From the entries below, determine the number of lines that contain "computer". Give that number by itself.
****
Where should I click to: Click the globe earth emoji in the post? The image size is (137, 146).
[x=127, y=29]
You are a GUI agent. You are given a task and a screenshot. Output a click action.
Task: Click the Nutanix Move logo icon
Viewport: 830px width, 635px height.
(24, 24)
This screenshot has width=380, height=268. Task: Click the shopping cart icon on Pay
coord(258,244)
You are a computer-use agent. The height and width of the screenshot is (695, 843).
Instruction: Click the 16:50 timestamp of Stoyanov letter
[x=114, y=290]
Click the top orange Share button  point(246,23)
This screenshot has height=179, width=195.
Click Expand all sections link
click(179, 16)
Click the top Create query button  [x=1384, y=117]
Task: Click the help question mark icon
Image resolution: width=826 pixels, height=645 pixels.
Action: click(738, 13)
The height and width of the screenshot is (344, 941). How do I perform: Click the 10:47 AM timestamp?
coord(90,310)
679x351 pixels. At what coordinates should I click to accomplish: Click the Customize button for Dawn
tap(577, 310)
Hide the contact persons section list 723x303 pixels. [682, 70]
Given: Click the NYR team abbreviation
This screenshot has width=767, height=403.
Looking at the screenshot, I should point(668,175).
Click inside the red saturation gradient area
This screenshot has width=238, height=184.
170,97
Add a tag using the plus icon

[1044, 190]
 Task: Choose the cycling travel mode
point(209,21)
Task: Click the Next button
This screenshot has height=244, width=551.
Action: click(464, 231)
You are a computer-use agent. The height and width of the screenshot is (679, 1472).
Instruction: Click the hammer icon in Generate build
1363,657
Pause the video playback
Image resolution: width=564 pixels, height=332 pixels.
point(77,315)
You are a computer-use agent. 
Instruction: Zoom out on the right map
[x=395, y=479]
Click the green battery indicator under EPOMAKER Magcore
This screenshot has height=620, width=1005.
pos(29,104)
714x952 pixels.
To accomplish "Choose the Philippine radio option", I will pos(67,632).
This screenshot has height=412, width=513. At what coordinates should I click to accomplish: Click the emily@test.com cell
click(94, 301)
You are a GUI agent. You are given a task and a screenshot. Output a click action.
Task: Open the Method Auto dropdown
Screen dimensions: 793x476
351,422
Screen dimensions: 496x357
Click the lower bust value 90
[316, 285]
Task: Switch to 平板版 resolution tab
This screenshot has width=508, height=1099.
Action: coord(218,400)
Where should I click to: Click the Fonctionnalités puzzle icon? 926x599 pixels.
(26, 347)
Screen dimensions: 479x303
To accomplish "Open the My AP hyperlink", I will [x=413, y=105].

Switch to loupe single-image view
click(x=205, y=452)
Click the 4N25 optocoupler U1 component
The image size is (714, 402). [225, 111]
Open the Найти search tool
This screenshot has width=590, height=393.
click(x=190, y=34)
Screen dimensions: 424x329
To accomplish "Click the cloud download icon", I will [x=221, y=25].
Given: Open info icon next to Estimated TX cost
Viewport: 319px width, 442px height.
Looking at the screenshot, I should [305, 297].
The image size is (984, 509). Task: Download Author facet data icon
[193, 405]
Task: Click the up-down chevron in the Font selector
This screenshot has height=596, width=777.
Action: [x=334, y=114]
****
The answer
3